所有数据均使用SPSS 20.0一般线性模型通过单方差分析(ANOVA)进行统计分析，均用平均值±标准差表示，并使用Duncan检验进行多重比较.P<0.05表示差异显著.

2 结 果

2.1 LPS对IPEC-J2细胞活力的影响

由图1可知，不同浓度的LPS作用不同时间对IPEC-J2细胞活力显示不同的抑制作用，当LPS作用6 h时，LPS对IPEC-J2细胞活力的抑制作用不显著(P>0.05)；当LPS作用12 h时，随着LPS浓度的增加，IPEC-J2细胞活力逐渐降低，且在质量浓度为10.0 mg/L时显著降低了细胞活力(P<0.05).而当LPS作用24 h时，在质量浓度为1.0 mg/L时显著降低了细胞活力(P<0.05)，但比10.0 mg/L LPS作用12 h的细胞活力略高.因此，考虑到对细胞的损伤程度，选择10.0 mg/L LPS作用12 h为后期IPEC-J2细胞的损伤模型.

2.2 ASP对IPEC-J2细胞活力的影响

如图2所示，当ASP作用4 h时，随着ASP质量浓度的增大，细胞活力呈现增加趋势，且当ASP质量浓度为100.0 mg/L时，细胞活力达到最大值，显著促进了细胞增殖(P<0.05).而当ASP作用时间为1,2,8,12和24 h时，随着ASP质量浓度的增加，对IPEC-J2细胞增殖作用不显著(P>0.05).因此，后续实验选择ASP的作用时间为4 h，作用质量浓度为50.0,100.0和200.0 mg/L.

2.3 ASP减轻LPS致IPEC-J2细胞的损伤

如图3所示，10.0 mg/L LPS显著降低了细胞活力(P<0.05).而与LPS组相比，ASP与LPS共作用提高了细胞活力，且在ASP质量浓度为100.0 mg/L时，显著提高了细胞活力(P<0.05).因此，选择100.0 mg/L ASP作为缓解LPS对细胞损伤的最佳质量浓度进行后续实验.

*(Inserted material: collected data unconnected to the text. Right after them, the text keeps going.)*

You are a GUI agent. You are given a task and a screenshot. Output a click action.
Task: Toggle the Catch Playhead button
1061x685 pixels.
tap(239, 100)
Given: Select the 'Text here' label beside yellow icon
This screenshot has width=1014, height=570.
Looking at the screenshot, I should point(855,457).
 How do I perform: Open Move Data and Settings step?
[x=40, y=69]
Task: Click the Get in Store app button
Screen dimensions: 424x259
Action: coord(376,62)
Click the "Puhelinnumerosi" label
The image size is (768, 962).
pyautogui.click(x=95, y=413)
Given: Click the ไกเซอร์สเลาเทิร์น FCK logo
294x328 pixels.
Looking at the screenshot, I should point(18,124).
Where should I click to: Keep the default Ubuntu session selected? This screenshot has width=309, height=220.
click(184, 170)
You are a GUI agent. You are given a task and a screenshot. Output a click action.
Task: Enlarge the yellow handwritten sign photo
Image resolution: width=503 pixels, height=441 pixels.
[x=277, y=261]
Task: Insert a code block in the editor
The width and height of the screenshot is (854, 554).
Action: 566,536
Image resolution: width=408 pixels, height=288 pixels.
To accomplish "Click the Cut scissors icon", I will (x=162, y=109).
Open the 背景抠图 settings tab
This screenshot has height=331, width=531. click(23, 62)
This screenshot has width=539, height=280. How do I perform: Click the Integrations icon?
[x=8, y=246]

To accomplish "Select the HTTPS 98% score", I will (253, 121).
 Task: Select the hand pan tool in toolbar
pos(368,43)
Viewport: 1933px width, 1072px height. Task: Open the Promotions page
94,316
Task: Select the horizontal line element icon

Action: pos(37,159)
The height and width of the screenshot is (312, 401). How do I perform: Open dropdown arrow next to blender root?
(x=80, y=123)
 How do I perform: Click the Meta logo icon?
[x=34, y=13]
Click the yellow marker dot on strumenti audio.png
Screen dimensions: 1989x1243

2.4 ASP对LPS致IPEC-J2细胞内SOD,CAT酶活力和MDA含量的影响

由图4可知，LPS处理组的SOD和CAT酶活力显著降低(P<0.05)，MDA含量显著升高(P<0.05)，而ASP单独处理组对SOD,CAT活力及MDA含量无显著差异(P>0.05)；与LPS组相比，ASP组和ASP+LPS组均显著提高了SOD和CAT酶活力(P<0.05)，且显著降低了MDA含量(P<0.05).

2.5 ASP对IPEC-J2细胞上清液中IL-6,IL-8和TNF-α含量的影响

如图5所示，添加LPS显著增加细胞上清液中IL-6,IL-8和TNF-α的含量(P<0.05)，单独添加ASP显著降低了TNF-α的含量(P<0.05)，但对上清液中IL-6和IL-8的含量影响不显著(P>0.05).与单独添加LPS组相比，ASP组和ASP+LPS组均可以显著降低细胞上清液中IL-6,IL-8和TNF-α的含量(P<0.05).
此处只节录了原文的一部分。